───── DATA RECORDS ─────

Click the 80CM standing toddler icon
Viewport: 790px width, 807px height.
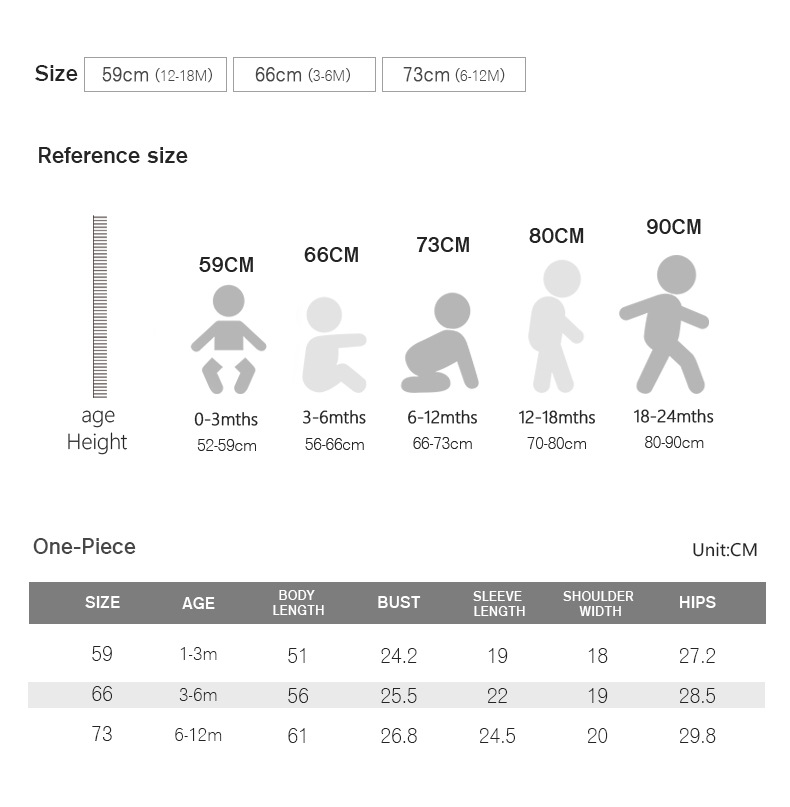pyautogui.click(x=555, y=325)
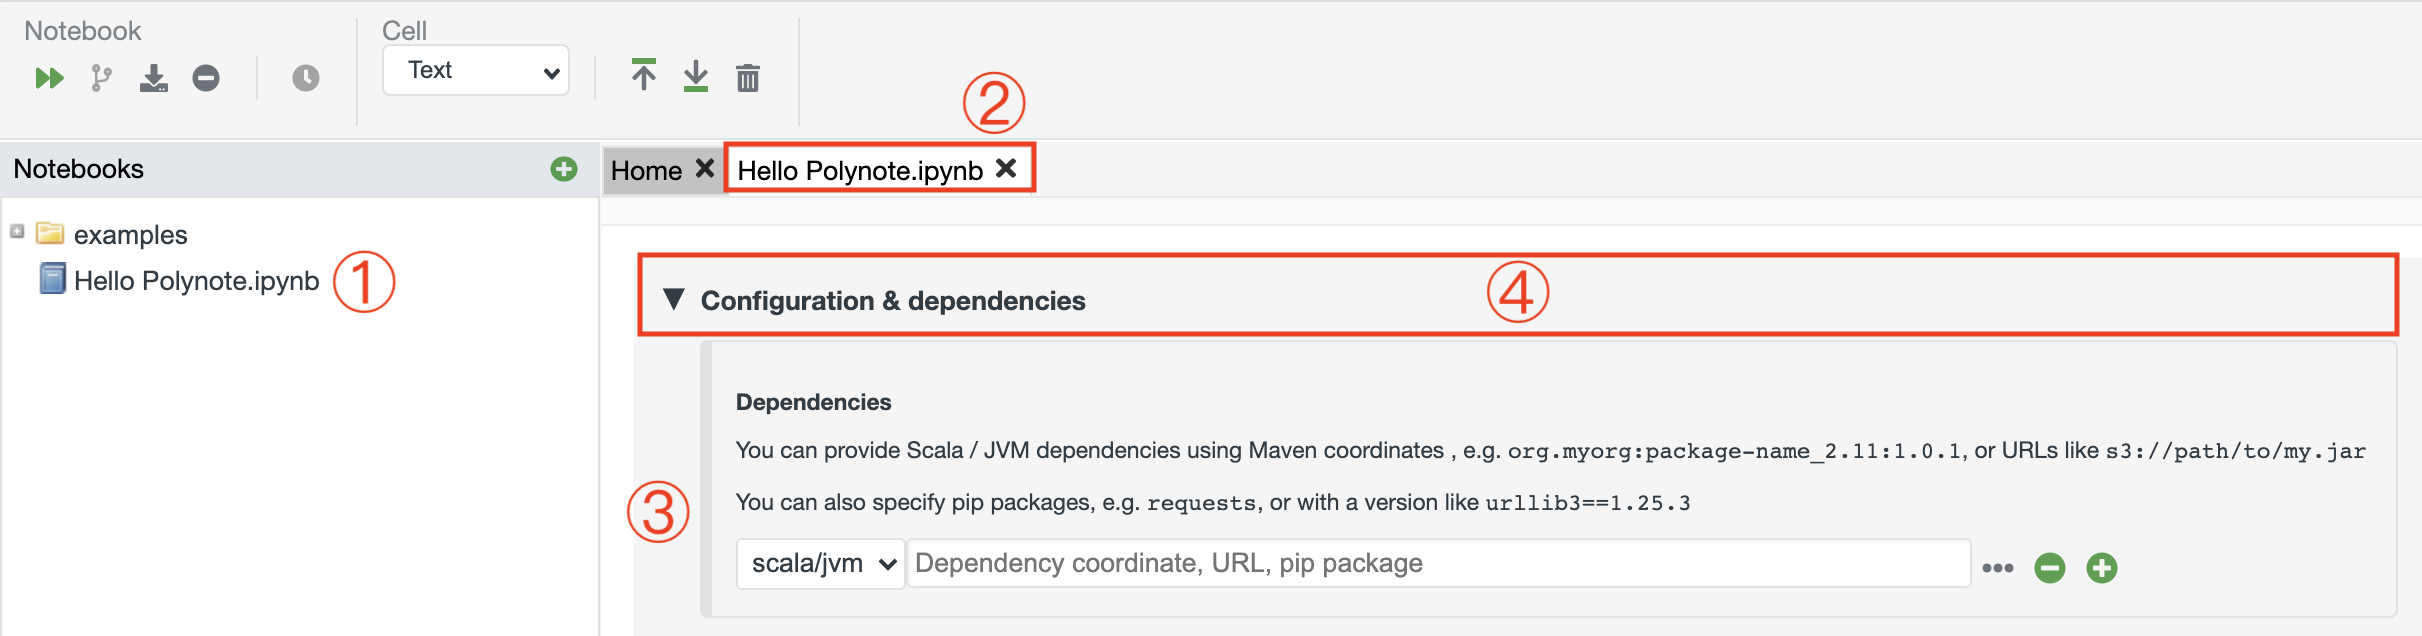Click the cancel tasks minus-circle icon

coord(206,78)
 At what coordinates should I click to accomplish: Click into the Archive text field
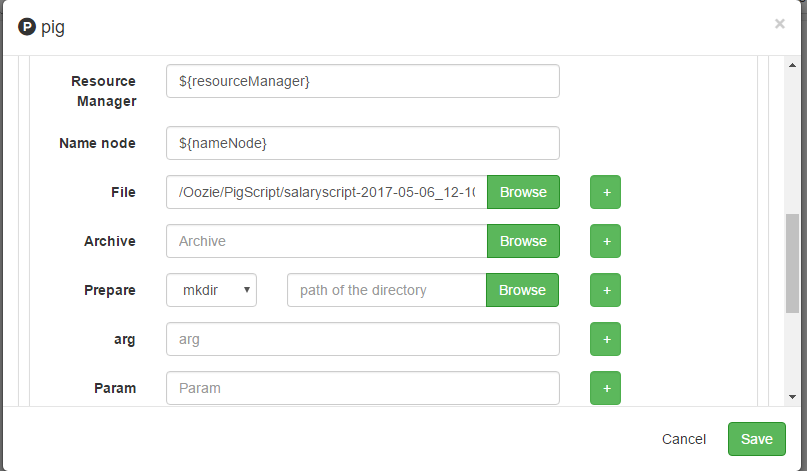(x=327, y=241)
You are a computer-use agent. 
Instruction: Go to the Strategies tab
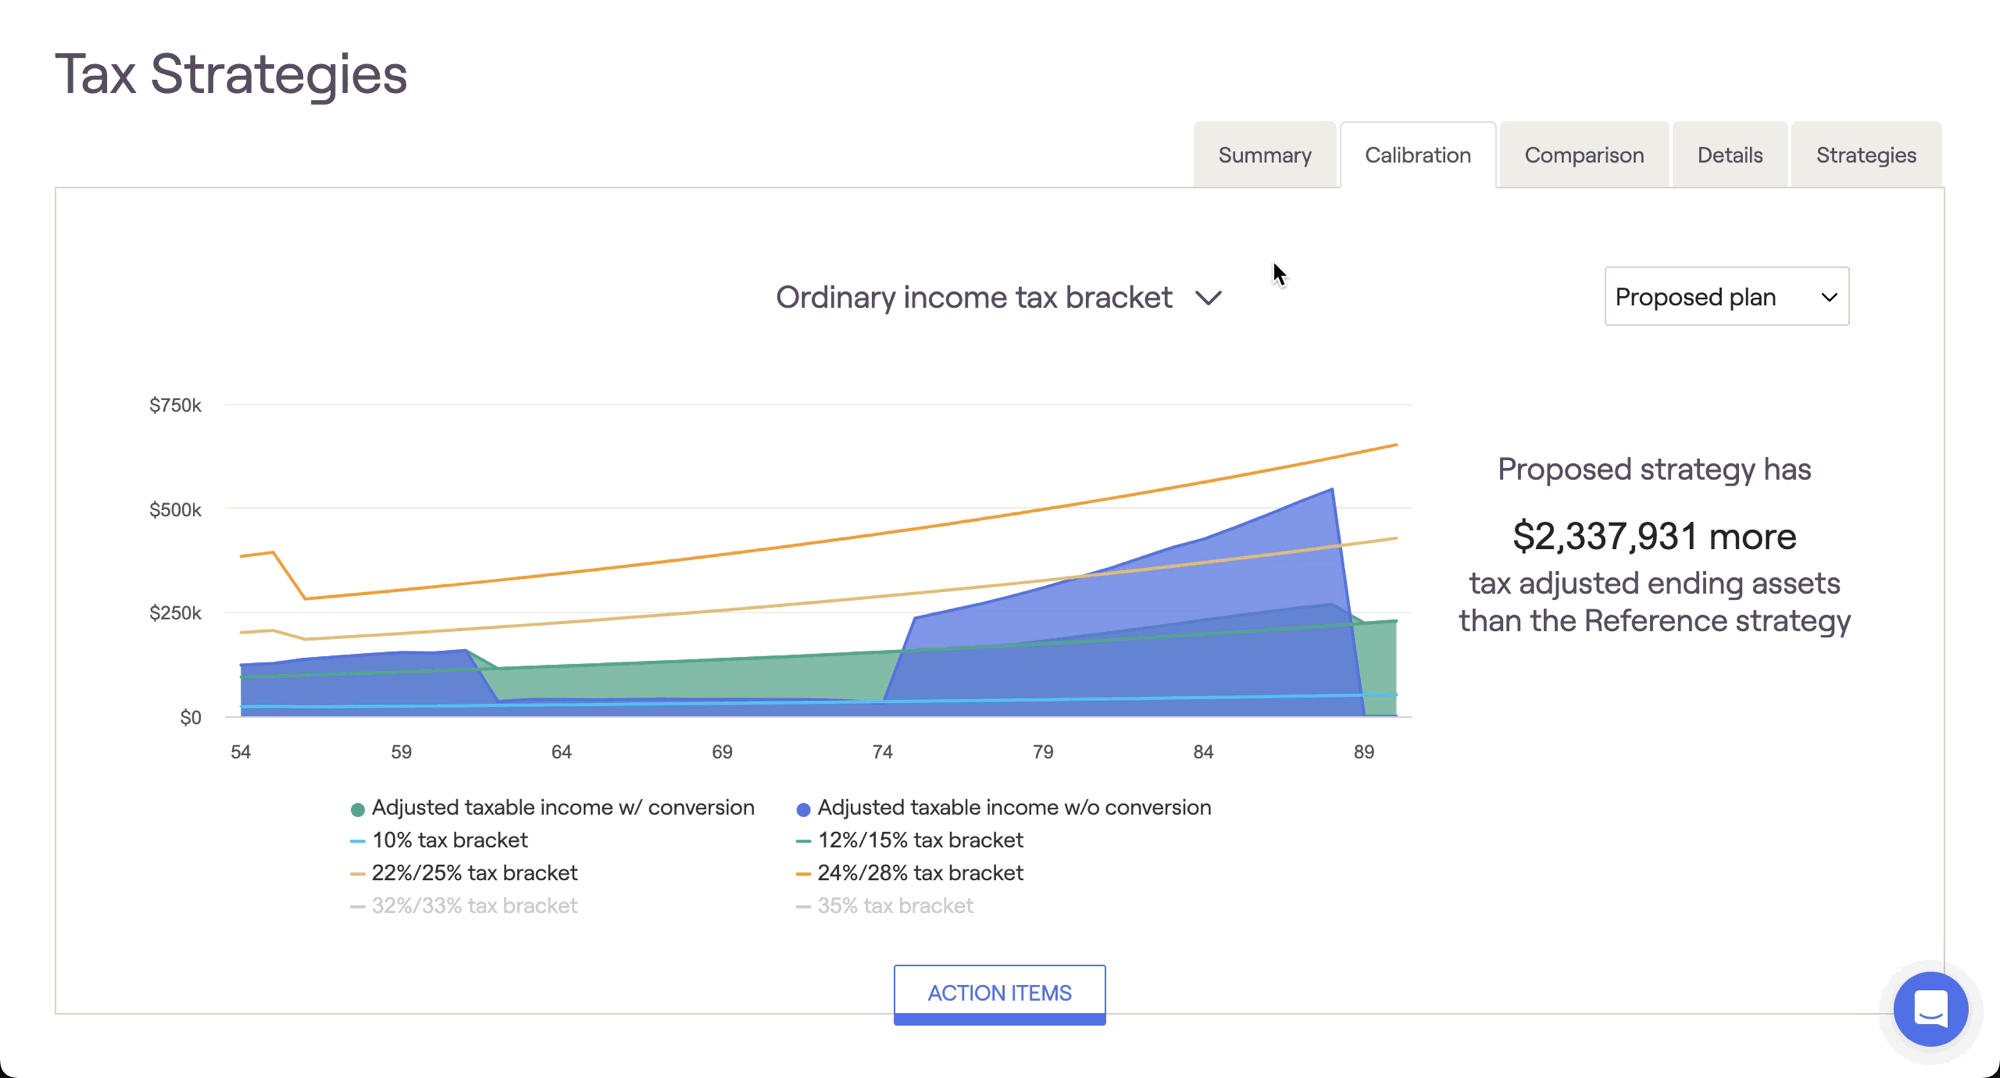(x=1865, y=155)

─────

TASK DIRECTIONS —
The lines to repeat run from the line containing "At what coordinates" through the end of the listing above, both included; give them exactly and without pictures.

TASK OUTPUT —
 At what coordinates should I click to accomplish: Click into the Archive text field
(x=327, y=241)
You are a computer-use agent. 
Instruction: Go to the Strategies tab
(x=1865, y=155)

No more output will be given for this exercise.